Metek’s light steel infill walling system was used to create a curved façade with curtain walling and ribbon windows for Middlesex University’s three new multi-storey steel and concrete framed campus buildings.
Light steel infill walling has dramatically improved construction practice and has created new architectural opportunities that were fully realised at Middlesex University’s new buildings for arts, media and photography in central Hendon. The project comprises three steel and concrete framed buildings, the linked A/B/C blocks and separate D and E blocks, all designed by architects, Stride Treglown.

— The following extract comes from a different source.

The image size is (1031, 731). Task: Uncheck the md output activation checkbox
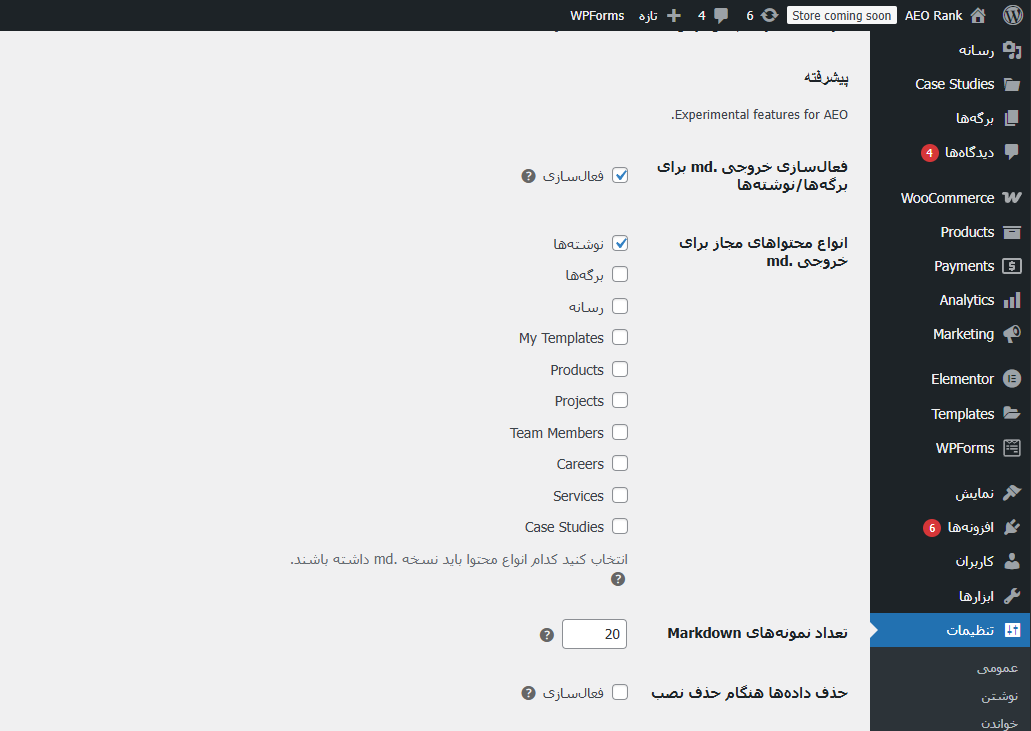click(620, 175)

Metek was chosen by the management contractor, for this project because of their joint experience on similar projects, such as at Brunel University. The need to maintain operation of the University during the construction work meant that deliveries, site storage, waste and disruption had to be minimised, which was achieved by Metek’s light steel infill walling.
Buildings D and E used steel-composite beams supporting a composite slab. The long span steel system created spacious studios and teaching areas. The vertically curved façade and 7.5m column spacing with its 5m long ribbon windows, meant that in these areas, Metek’s infill wall system had to be designed to span horizontally between the columns rather than vertically between floors. This was achieved by using 150mm to 200mm deep C-sections to form a facetted curve to which the curtain walling was attached.

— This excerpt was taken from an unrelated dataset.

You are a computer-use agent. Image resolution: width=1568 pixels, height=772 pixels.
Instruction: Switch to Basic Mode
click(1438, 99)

Importantly, to achieve the BREEAM ‘Excellent’ rating, the U value and air permeability of the façade and roof were very low. The wall U value of 0.18 W/m2K was achieved by 100mm of closed cell insulation (PIR) board externally, and mineral wood placed between the C-sections.
Cement particle board provided the weather-tight layer and ‘helping hands’ brackets fixed to the light steel C-sections supported the external curtain walling.

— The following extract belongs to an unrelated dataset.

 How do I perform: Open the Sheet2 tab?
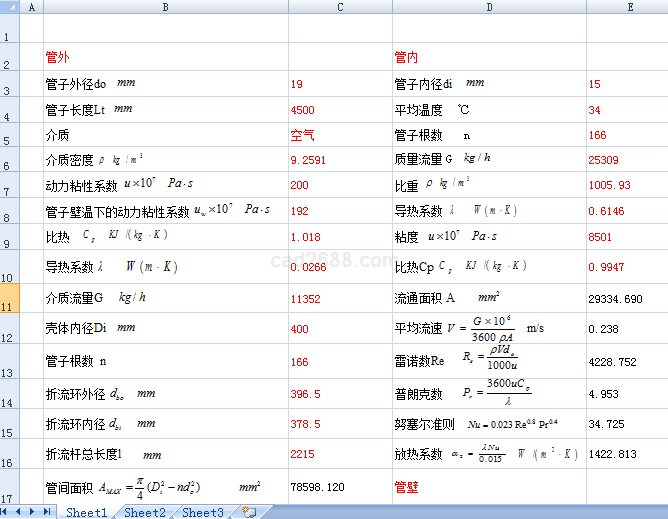pyautogui.click(x=145, y=512)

The project of 30,000m2 started on site in early 2010 and was completed in June 2011. The Metek package included supply and fixing of the cement particle board sheathing and the steel wind posts. The light steel infill walls and sheathing boards were installed progressively as each floor was concreted. The installation programme for Metek’s package was only 20 weeks. The overall project value of the 3 blocks was £54 million, and Metek’s light steel infill wall package represented less than 2% of this overall project cost, representing excellent value, and meeting the tight construction programme.
Site access was also very limited in the functioning University campus in North London. Bundles of C-sections were delivered daily in the correct lengths and sizes for the particular span and location.
Cement particle boards were also delivered as part of Metek’s package and boards were pre-cut to the correct size to reduce site work and wastage.
The light steel infill walls used 150 or 200mm deep C sections in steel thicknesses of 1.6 to 2.4mm. In the vertically curved walls, the C sections spanned 5m to 7.2m horizontally between the face of the columns. This orientation was required because of the vertically curve and the 5m long ‘ribbon’ windows in the architect’s design.
The rain-screen curtain walling was connected to extendable aluminium brackets fixed to cement particle board attached to the infill walls that formed the facetted curve of the facade.
In windows exceeding 5m length, wind posts up to 1.2m high using 70 x 70 SHS hollow sections were attached to the concrete floor slab so that the base plates fitted within the wall. Compound C sections passed over the wind posts, placed at 2.4m spacing, so that the required wall stiffness was achieved posts even for 7.2m long ribbon windows. Wind posts were delivered and installed as part of the Metek package.
Light steel framing is the preferred solution where weight saving and speed of construction are fundamental to the success of the project.